Lawyers searching for clarity have spent the past few years searching for precedent cases to determine how each MERS challenge will pan out.

The answers inevitably hinge on contract law and court interpretations of what a MERS assignment actually means against the backdrop of local real estate law.

Fast forward to 2013, and it’s clear that while MERS remains the subject of much litigation, enough state supreme courts have either validated or invalidated various challenges to MERS, giving the registry and plaintiffs an idea of how survivable a court challenge to MERS is within certain jurisdictions.

The takeaway after reviewing many of these cases: MERS is known to win some and lose some, but more often than not it wins.

A district court judge in Arkansas recently threw out a recording-fee suit against MERS, saying state law does not require mortgage assignments to be recorded.

The suit revolved around the question of whether the MERS system and banks using it owed back fees on the grounds that they never paid local recording fees on new MERS assignments tracked through the data registry.
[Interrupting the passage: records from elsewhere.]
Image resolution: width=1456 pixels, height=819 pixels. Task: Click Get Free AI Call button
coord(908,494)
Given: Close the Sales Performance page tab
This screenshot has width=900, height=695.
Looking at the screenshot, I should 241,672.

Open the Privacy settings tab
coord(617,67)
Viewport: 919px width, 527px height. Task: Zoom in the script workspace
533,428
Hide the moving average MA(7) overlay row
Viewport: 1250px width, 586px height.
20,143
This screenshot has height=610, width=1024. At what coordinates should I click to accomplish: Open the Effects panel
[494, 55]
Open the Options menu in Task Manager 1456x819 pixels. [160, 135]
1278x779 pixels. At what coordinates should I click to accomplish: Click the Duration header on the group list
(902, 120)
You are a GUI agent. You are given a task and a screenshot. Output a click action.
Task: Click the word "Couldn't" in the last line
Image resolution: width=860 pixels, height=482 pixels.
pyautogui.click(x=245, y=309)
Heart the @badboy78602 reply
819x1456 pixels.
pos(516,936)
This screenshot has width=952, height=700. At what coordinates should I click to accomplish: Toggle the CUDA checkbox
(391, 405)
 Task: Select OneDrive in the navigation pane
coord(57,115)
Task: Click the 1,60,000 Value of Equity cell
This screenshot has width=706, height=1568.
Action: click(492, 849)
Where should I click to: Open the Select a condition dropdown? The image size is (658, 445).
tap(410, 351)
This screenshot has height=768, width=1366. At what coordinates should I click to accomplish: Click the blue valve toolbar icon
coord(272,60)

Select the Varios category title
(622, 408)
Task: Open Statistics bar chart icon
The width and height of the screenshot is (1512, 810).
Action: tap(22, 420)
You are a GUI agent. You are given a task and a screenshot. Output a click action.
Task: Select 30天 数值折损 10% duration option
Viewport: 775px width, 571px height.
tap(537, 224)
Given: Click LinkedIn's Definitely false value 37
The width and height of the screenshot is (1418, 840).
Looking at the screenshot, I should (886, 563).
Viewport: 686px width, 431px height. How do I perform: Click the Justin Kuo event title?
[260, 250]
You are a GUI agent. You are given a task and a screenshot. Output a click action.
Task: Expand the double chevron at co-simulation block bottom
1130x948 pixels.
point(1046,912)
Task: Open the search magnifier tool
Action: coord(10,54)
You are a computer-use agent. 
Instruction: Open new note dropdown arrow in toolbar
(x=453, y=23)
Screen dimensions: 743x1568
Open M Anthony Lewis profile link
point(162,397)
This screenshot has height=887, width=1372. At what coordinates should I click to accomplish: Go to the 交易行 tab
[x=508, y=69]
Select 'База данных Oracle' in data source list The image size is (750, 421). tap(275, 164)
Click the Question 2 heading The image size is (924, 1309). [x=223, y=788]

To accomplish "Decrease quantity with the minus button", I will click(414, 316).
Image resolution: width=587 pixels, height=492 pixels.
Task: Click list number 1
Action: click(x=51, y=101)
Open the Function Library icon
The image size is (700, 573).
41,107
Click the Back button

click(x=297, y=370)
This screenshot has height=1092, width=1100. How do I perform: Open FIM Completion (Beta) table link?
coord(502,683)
Dozens of similar cases have popped up in jurisdictions across the country, with plaintiffs claiming a right to reimbursement on recording fees.

But MERS has prevailed in other recording fee cases, securing favorable opinions in Florida, Illinois, Iowa and Missouri on the same issue. Recently, Oklahoma State District Judge Lori Walkley ruled in the County of Cleveland v. MERS that Oklahoma does require the recording of mortgages — an argument that is a potential negative for MERS.

But the judge added that the commissioners who filed the suit possessed no private right of action to enforce the state provisions in court, resulting in a favorable opinion for MERS.

On the issue of whether MERS possesses the right to transfer foreclosure rights, state courts as high as the Idaho Supreme Court have held that the registry is empowered to transfer foreclosure rights as the rightful beneficiary of a deed of trust.

And lest we forget, Oregon’s Supreme Court recently paved the way for MERS to go back to filing nonjudicial foreclosures in the state, but with a few zingers built into the opinions.

Specifically, the court published two precedential cases: Niday v. GMAC and Brandrup v. ReconTrust Co.

The Oregon Supreme Court held that Oregon’s foreclosure statute does not require the recording of assignments of the trust deed by operation of law — a boon for MERS.

But the cases reviewed by Oregon’s highest court showed other areas of potential weakness. In its final ruling, the Oregon Supreme Court agreed with a lower appellate ruling, holding MERS is not a rightful “beneficiary of the trust deed” when analyzing its construction against the Oregon Deed Trust Act. The court said MERS may have maintained some authority to assign foreclosure rights if it had provided evidence of an agency relationship with the financial firms on whose behalf it worked, but that information was not apparent on the lawsuit’s face.

And in May, MERS won a very public court battle waged against the registry by the register of deeds for Guilford County, N.C.

The registry wanted the court to appoint a special master to investigate MERS as well as document processing firm, Lender Processing Services. The registry contended that both firms mishandled the mortgage documentation process, creating a recording mess in the county.

The county register specifically requested the appointment of a master to look into potential fraud claims or document issues. Judge John Jolly, a chief special superior court judge for complex business cases in North Carolina, dismissed the suit.

The chief takeaway from all of the litigation is simple: MERS may be controversial, but it’s still around. And attempts to deflate it in court have been inconsistent at best.